Green Jade, welcome!
I can't say that I'm where you are at now, but I was at one time. My attendance had dropped down to rarely. I still considered myself a Witness. Not disfellowshipped, not disassociated, just absent.
I was raised a Witness. My father was an elder. A well-liked one who knew so many other JWs throughout the whole state. Even when I wasn't attending, I knew it was the right religion. And I knew from years of being a JW that there were various flaws with other religions so I knew I'd never defect to go to one of them.
Now granted, I did not think all of the people had it together. I knew there were flawed individuals who made mistakes. Elders who were drones in real life, but heady with the power of being an elder with the chance to be important somewhere. But the one thing I did believe was that God was behind it all. That at headquarters, they were united and godly.
I had started dating a "worldly" girl. When I told her what I was, she freaked out. I thought that was an over-reaction, but it really troubled her. Shortly afterward, there was a show on TV about the JWs, with a guy talking about them. She wanted me to watch it. I did and the guy had some books for sale about JWs. Among them was Ray Franz's book, Crisis of Conscience. I ordered it.
I remembered when Franz defected several years before. There was a blurb in something like Newsweek. That caused a bit of a stir since he was on the Governing Body. How could somebody that connected (and at the time, I thought God operated directly through them), how could he defect? Other friends had defected. I was always curious. I was a smart guy. Surely whatever they're stumbling over could be explained, answered. Maybe I could figure it out. The question was, what was it they were stumbling over? Once somebody got booted out for apostacy, I didn't really have the chance to ask them, and this was before the internet.

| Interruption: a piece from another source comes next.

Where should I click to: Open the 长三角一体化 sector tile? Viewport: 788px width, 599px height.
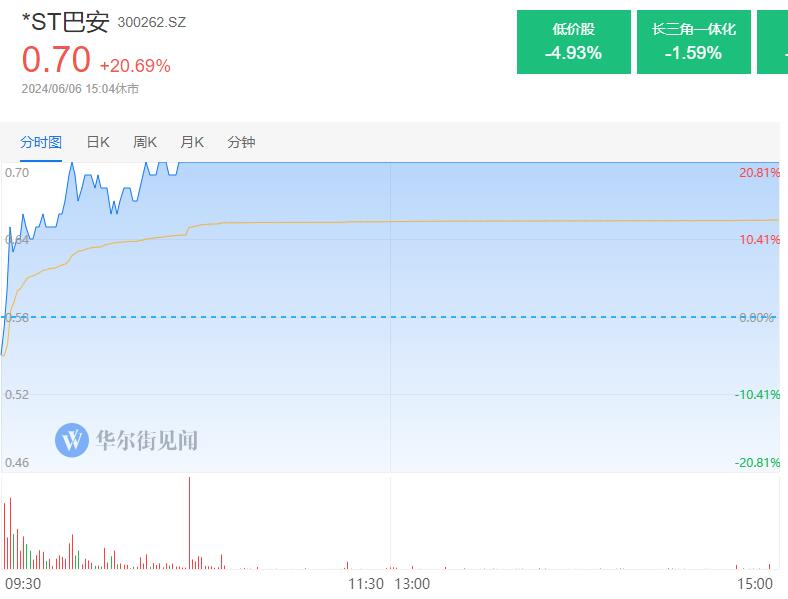click(x=694, y=42)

So I ordered and read Ray Franz's book. What I found wasn't one thing, it was a bunch of things. Do you as a JW realize how much the religion has changed? If any JW believed even half of what Russell taught he'd be disfellowshipped for apostacy. And this is the organization God chose - that taught so many different things back then? Is Jehovah going to resurrect all of those early 'apostate' JWs? There were things I read about the way the governing body really works. I had this idealistic picture of people all in harmony, only maybe disagreeing on inconsequential points. Not so. Big divisions. Even when a majority voted for something, it required a 2/3rds vote. I read about how they went back and forth on things. If Jehovah was guiding them, why would he direct them to publish something untrue, change it, change it back, then change it again? To what purpose? It was sick to read about things like organ transplants. How at first they didn't allow them. How many JWs died because they refused them? Only to have the Governing Body come out with 'new light' later? Jehovah wasn't guiding these men. I read about 1914 and it's chronology. It's unsupportable. Even within the Bible - I'm not talking about outside chronologies of historians - scriptures that show it's unsupportable.

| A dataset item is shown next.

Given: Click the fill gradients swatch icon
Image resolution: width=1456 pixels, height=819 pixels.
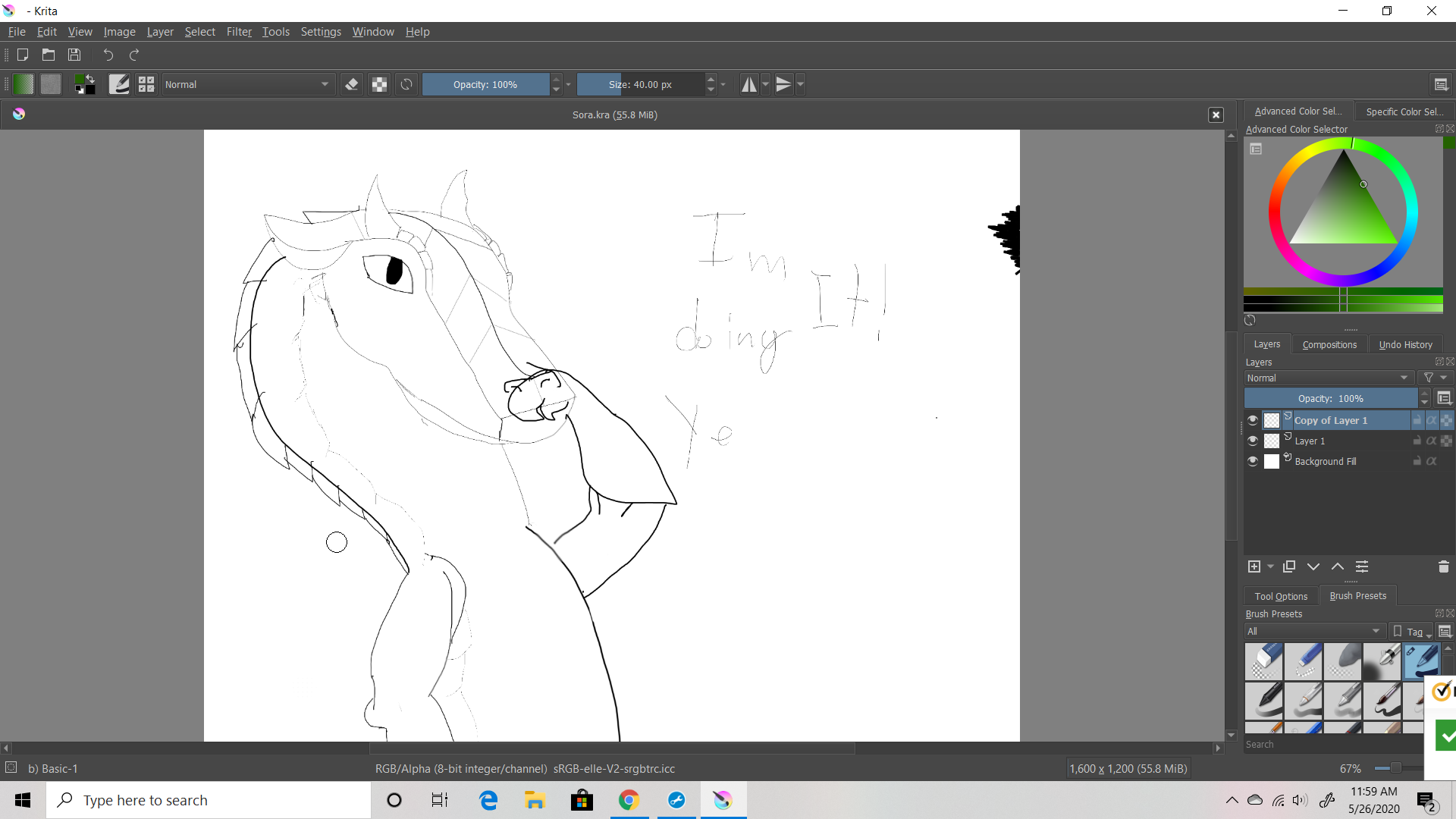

In 1994 (or thereabouts), the JWs changed the meaning of 'generation' to mean a broader scope of people than just 70-80 years (maybe because 80 years was up since 1914)? I read this book 3 years before the change in doctrine. Within it, Franz shows a proposal to the Governing Body on changes to the 1914 doctrine. Apparently submitted, I believe, in the late 70's, early 80's. One of the proposals on that list was re-interpreting the meaning of genea (generation). If this organization was run by God, why didn't God cause these men to recognize what is now considered JW truth at least a dozen years earlier? Does God want us to believe falsehoods? Isn't He a God of Truth?
After reading that book, I knew I couldn't be a Witness any longer. I couldn't go elsewhere, but I couldn't be a Witness. It was like a magic trick. Once you know the secret, you will never watch it in wonder again. Now that I saw the men behind the curtain, I couldn't teach it again. How could I be a JW knowing 1914 was wrong? How could I trust a Governing Body that flip-flops on doctrine? How could I try to bring others into that mess? That would be morally wrong.
And religion is one thing. Lots of people believe a lot of different crazy things. It's the strangle-hold they have over people that makes them different. You qualified yourself as not disfellowshipped. Because you know people won't talk to you if you are. There's a whole issue of control at work here. All to isolate you and keep you loyal. They even have a different language. It's not a church, it's a Kingdom Hall. They're not fathers or pastors, they're elders. It's a mental tool to keep you seperate.
If you are still inclined to follow God, why do it through a religion? Why have them tell you what is right and wrong? The JWs will be so eager to point to the story about the Ethiopian reading the Bible and saying he can't understand it without somebody to teach it to him. Well, there are plenty of accordances, Bible dictionaries, lexicons, and the like that are religion-independent. They aren't going to dictate to you what it means. Go to it. Learn for yourself. Develop your own relationship with God. Surely He won't care which religion you belong to if you have that relationship.
When I started reading the Bible after leaving, some of it was a bit shocking. There were things I read that I never realized before. Those scriptures weren't among the hand-picked ones we flipped back and forth to. We never just read the Bible. We only grabbed scriptures here and there to make a point, probably out of context. And get yourself a non-JW bible. Theirs has been altered to suit their teachings. The name Jehovah, for instance, is not used once in the original Greek. They just felt it belonged there. Oh, so you can change the Bible for what you feel belongs there? The closest regular modern English version to what you're used to may be the NIV.